*** Opening of AVAILABLE DATA ***

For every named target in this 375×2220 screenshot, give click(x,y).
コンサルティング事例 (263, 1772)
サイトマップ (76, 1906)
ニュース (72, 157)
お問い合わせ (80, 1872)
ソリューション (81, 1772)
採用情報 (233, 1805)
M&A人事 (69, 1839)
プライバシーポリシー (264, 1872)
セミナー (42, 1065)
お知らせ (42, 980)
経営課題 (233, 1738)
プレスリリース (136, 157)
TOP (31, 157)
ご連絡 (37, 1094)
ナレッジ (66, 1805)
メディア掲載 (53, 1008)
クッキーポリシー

*** Close of AVAILABLE DATA ***

### [AIM OF THE TASK]
Transcribe each line above exactly; skip none.

### [SOLUTION TO THE PROBLEM]
For every named target in this 375×2220 screenshot, give click(x,y).
コンサルティング事例 (263, 1772)
サイトマップ (76, 1906)
ニュース (72, 157)
お問い合わせ (80, 1872)
ソリューション (81, 1772)
採用情報 (233, 1805)
M&A人事 (69, 1839)
プライバシーポリシー (264, 1872)
セミナー (42, 1065)
お知らせ (42, 980)
経営課題 (233, 1738)
プレスリリース (136, 157)
TOP (31, 157)
ご連絡 (37, 1094)
ナレッジ (66, 1805)
メディア掲載 (53, 1008)
クッキーポリシー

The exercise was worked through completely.